My fiancé was laughing at me.
I had just declared my foray into entrepreneurialism a bust and he was laughing.
“Who says “throwin’ in the towel’ anyway?”
“You’re not throwing in the towel.”
“Yes, I am. I’m not cut out for this. I was wrong. This was stupid. It’s over.”
He was laughing because this was about the 17th time this month I was “throwin’ in the towel” (I have a drawl when I’m self-pitying).
Because the part they don’t tell you about building a business is that you’re forced to come face-to-face with your inadequacies every. single. day.
Maybe you’re not a design person or you’re not great at writing or you hate how you look on camera? Whatever your Achilles’ heel, your business will punch you in the face with it.
So, it makes sense that your natural reaction is to be scared out of your mind and assume the worst.
In psychology, they call it “catastrophizing.” It’s when all you can see (and feel) is the negative outcome. And that outcome, in your mind, isn’t just any negative outcome. It’s a friggin’ catastrophe.
The earth will crumble. You will wake up tomorrow and the sun will not rise. Or worse – everyone will hate you and think your website is stupid and ugly and they’ll laugh at you behind your back. Just like that girl you know who started a blog, but the blog sucks. YOU’RE GOING TO BE SUCKY BLOG GIRL!!
Yea, it’s not rational. And it makes no sense when you read it (or when you make the mistake of sharing this logic with your spouse). But it’s how you feel.
It’s how all of us feel when we’re starting out.
When you are doing the real work of building something bigger than yourself, $%^& gets real.
And it sucks.
I really wanted to write this with “4 Action Steps To Get You Out of the Horrible-Spiraling-into-Self-Doubt Phase,” but everything was trite.
And that’s because the solution isn’t as simple as “Go for a run!” or “Stop over thinking!” or “Just do you!”
The problem has to do with this very particular breed of fear.
This fear is like a neurotoxin. It gets in your brain and makes it go, “I can’t do this. I am not cut out for this. I have no idea what I am doing.” And then it paralyzes you so you can’t do anything because you’re too busy affirming of all the ways you suck over and over again in your mind.

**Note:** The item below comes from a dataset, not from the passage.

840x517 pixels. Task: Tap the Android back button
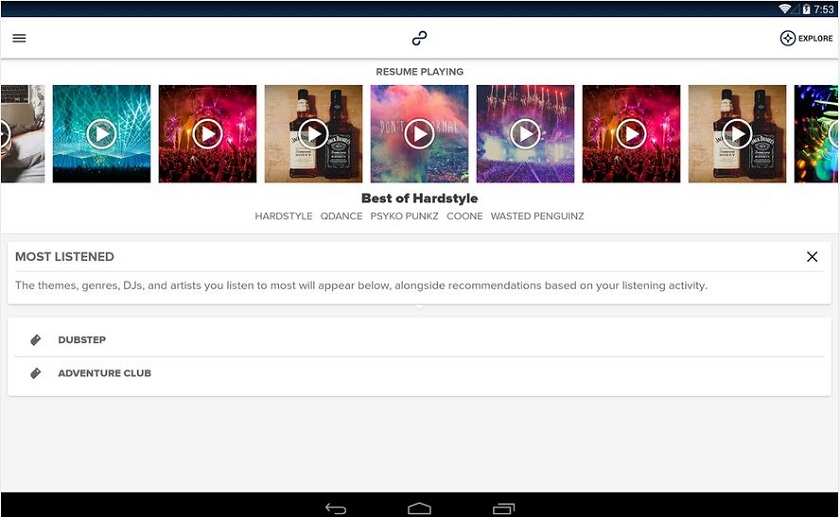[x=336, y=508]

While I don’t have 4 simple solutions as to what to do, I can tell you why this happens. It’s the “fundamental attribution error” (FAE).
The FAE says that we attribute people’s behavior to who they are rather than the situation they are in. For example, let’s say Ralph takes a test and he fails. His teacher commits an FAE if he determines that Ralph is probably stupid and not that the test was bad or difficult or maybe Ralph was hungover?
There are many reasons besides being stupid that Ralph might’ve failed, but the teacher can’t seem them. The teacher’s made an FAE.
When it comes to your business, you’re committing an FAE on yourself.
You’re assuming you’re the one who isn’t cut out for this, when really it’s the situation.
The FAE makes your brain tell you the reason your competitors have 6k followers and you have 157 is because (and I quote), “You’re an idiot. Go home. You have no idea what you are doing and you will get Chlamydia and you will die.”
See the problem?
Your brain is lying.
It’s wrong and, like your friend who won’t leave her douche boyfriend who treats her poorly, is only seeing what it wants to see. (Because it’s scared.)
All too often we believe the stories our brain tells us about how sucky we are because we are also scared and it seems to make sense when we are in it. We believe that we’re doomed to fail because of our faulty makeup (technical term “disposition”).
The nice thing about brain fails (like FAE) is that as soon as you become aware of them, they lose their power.
When you catch yourself catastrophizing, see if you can call bullshit on your brain.
“Hey Brain, I know you’re my brain controlling all these important things, but right now you’re being a jerk. Obviously, I don’t know what I’m doing. But that doesn’t mean I’m not cut out for this. So thanks for your vote of confidence. I am just getting started and this is how business works. You test things out. You try things. You look stupid a few times until you work out all the kinks. That’s the game.
It’s hard. And this thing you’re catastrophizing over is one of those hard things that there is a learning curve for and you need to let me get there. So chill the f$%^ out for two seconds, please. Cut me some slack and let me get good at this. Sincerely, Margo.”
And then don’t throw in the towel.
Take the towel and fold it nicely and put it back on the shelf.